By Dr Pepper on Friday, February 25, 2011 - 11:27 am:

    The Watcher, things will take some time to adjust, I do know about other people like you going through some difficult times. Just hang it there baby!


By The Watcher on Saturday, February 26, 2011 - 01:31 am:

    Today has been a very bad day.

    It's hard to explain. I feel like my mind is bouncing around inside my body like a superball (if you know what that is). And, at the same time it feels like I'm banging my head against the wall.

    I also feel very suicidal (you don't have to worry about me just yet).

    I think I need to see my psychiatrist. Maybe even go into the day hospital for a while.


By Dr Pepper on Saturday, February 26, 2011 - 05:30 pm:

    The Watcher, Call your local crisis hot-line. You don't have a companion? your lover? I assume your lonely.


By heather on Saturday, February 26, 2011 - 07:45 pm:

    Watcher, you've been saying this for 10 years. Get some help, get your shit together.

    </toughlove>

    An alternative: Let it all break down, all the way down, and find out you are just fine. My door was down there in the misery. YMMV


By The Watcher on Wednesday, March 16, 2011 - 07:57 am:

    You can actually say that I'm in the Looney Bin.

    I entered the Day Hospital program at St Joseph's Medical Center on Friday. It might help. But, I'm currently just as bad.

    I'll keep trying.

    "Aint it great to be crazy"


By J on Friday, March 18, 2011 - 11:05 am:

    Hang in there Watcher,I hope it helps.


By Oldman on Wednesday, April 27, 2011 - 12:56 am:

    Days are hard to complete and skies seem gray and tomorrows seem like rain.
    The only way you can be positive is to have a list of things that you will do in the next sunrise. When the day is done, you look at the list to see if you are alive and wait for the moon. Insignificant things drive you to anger that is hidden inside causing you to hate the loves of yesterday. You just can’t seem to be excited or interested in what was fun once upon a time long, long a go. Puff the Magic Dragon lived by the sea in a land of….. Bourbon dulls the blues or changes them to black. How do you finish the journey when you didn’t come close to being in the lead? How did you play the game? You’re not sure that you ever enter the arena and looked for the bull. Tonight, you have written your mind. Tomorrow, you will search for relief and hope for the sunshine and blue skies.

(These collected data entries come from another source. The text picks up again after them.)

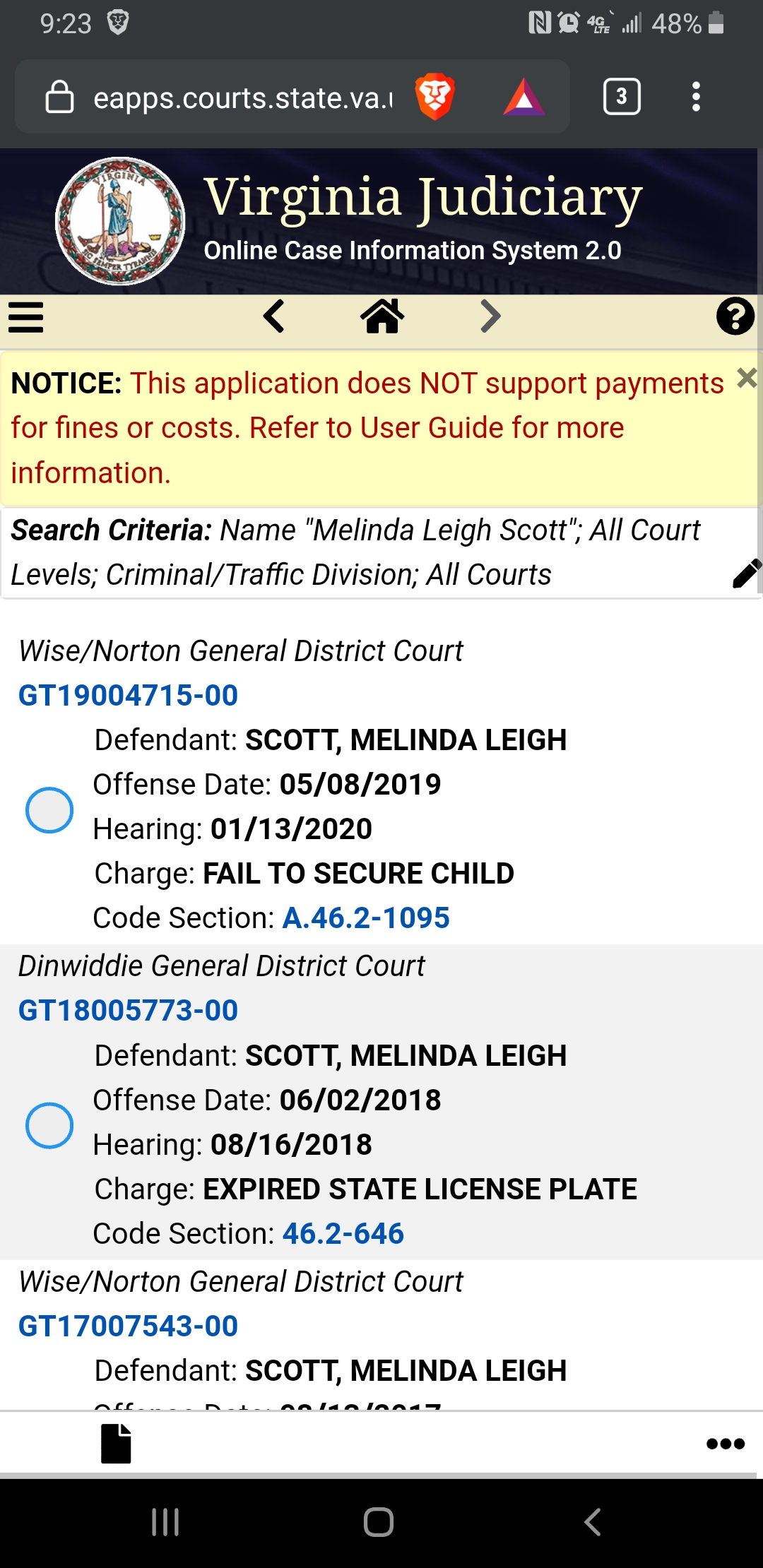Select radio button for case GT19004715-00
The image size is (763, 1568).
pos(49,810)
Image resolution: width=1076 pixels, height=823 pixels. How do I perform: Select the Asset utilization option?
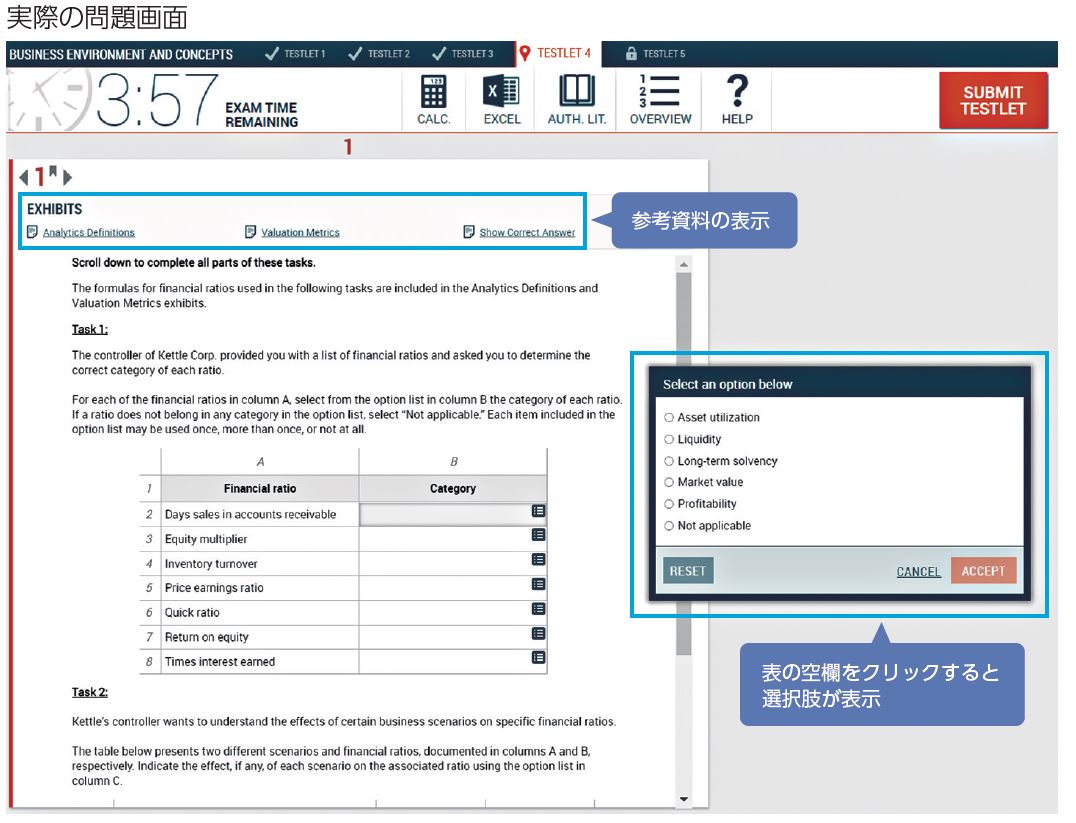click(x=669, y=418)
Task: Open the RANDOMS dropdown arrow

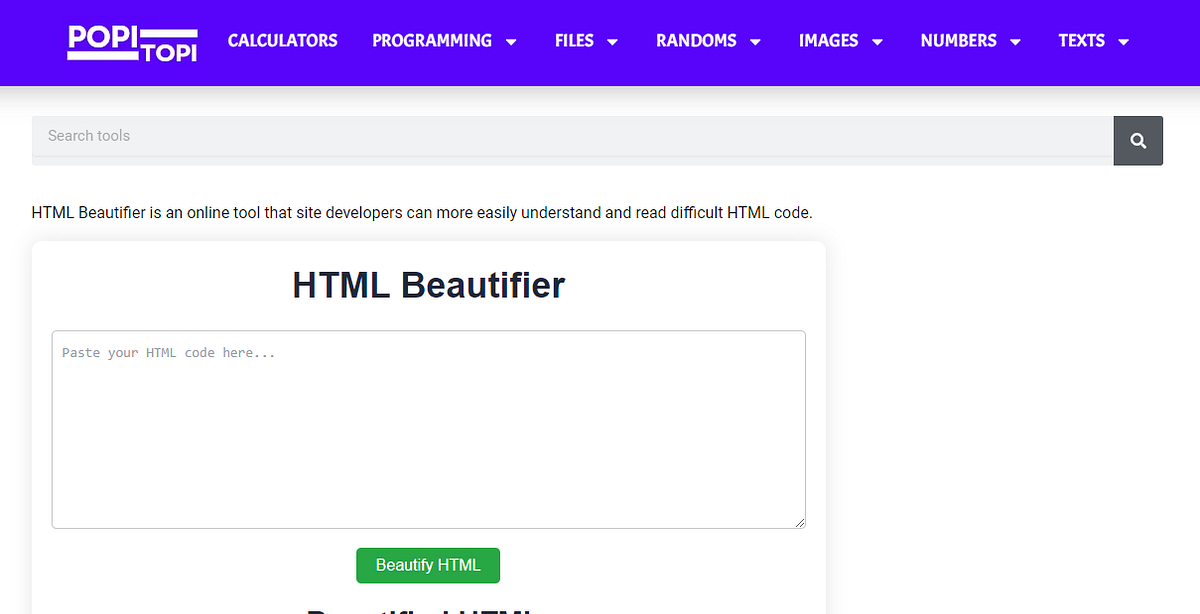Action: (757, 41)
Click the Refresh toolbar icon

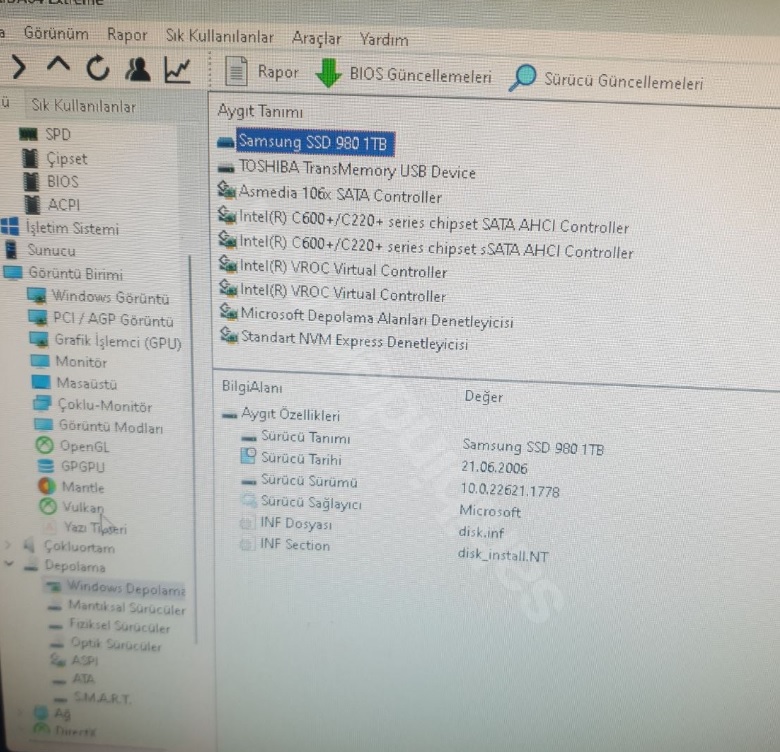pos(97,68)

By heather on Wednesday, April 27, 2011 - 01:18 am:

    No.


By Oldman on Wednesday, April 27, 2011 - 11:12 am:

    That could be good. No, you never have that feeling or bad, no, tomorrow you will not look for a blue skies and sunshine. Maybe the weather person is just calling for rain.


By Daniel on Sunday, May 1, 2011 - 09:38 pm:

    Heather, seems someone else is pretending to be the official sorabjishrink, when everyone knows it is danielssss who has for sometime put up with the antics of said sorabjites. I just wanted to make sure that you and everyone else knew that Oldman is not Daniel. Sincerely, Daniel.

    In fact, who the hell is Oldman? I sorta like that title myself.


By The Watcher on Monday, May 2, 2011 - 03:49 am:

    I was released from the day hospital program on April 1. Hummmm. I just realized it was April Fools day.

    Isn't that weird.

    The staff was great. It really helped a lot. Especially after they added some more meds. Better living through chemistry.

    I just have to keep reminding myself that I do not want to go back to that place in my head. Especially every time my wife says she wants to come home from the nursing home.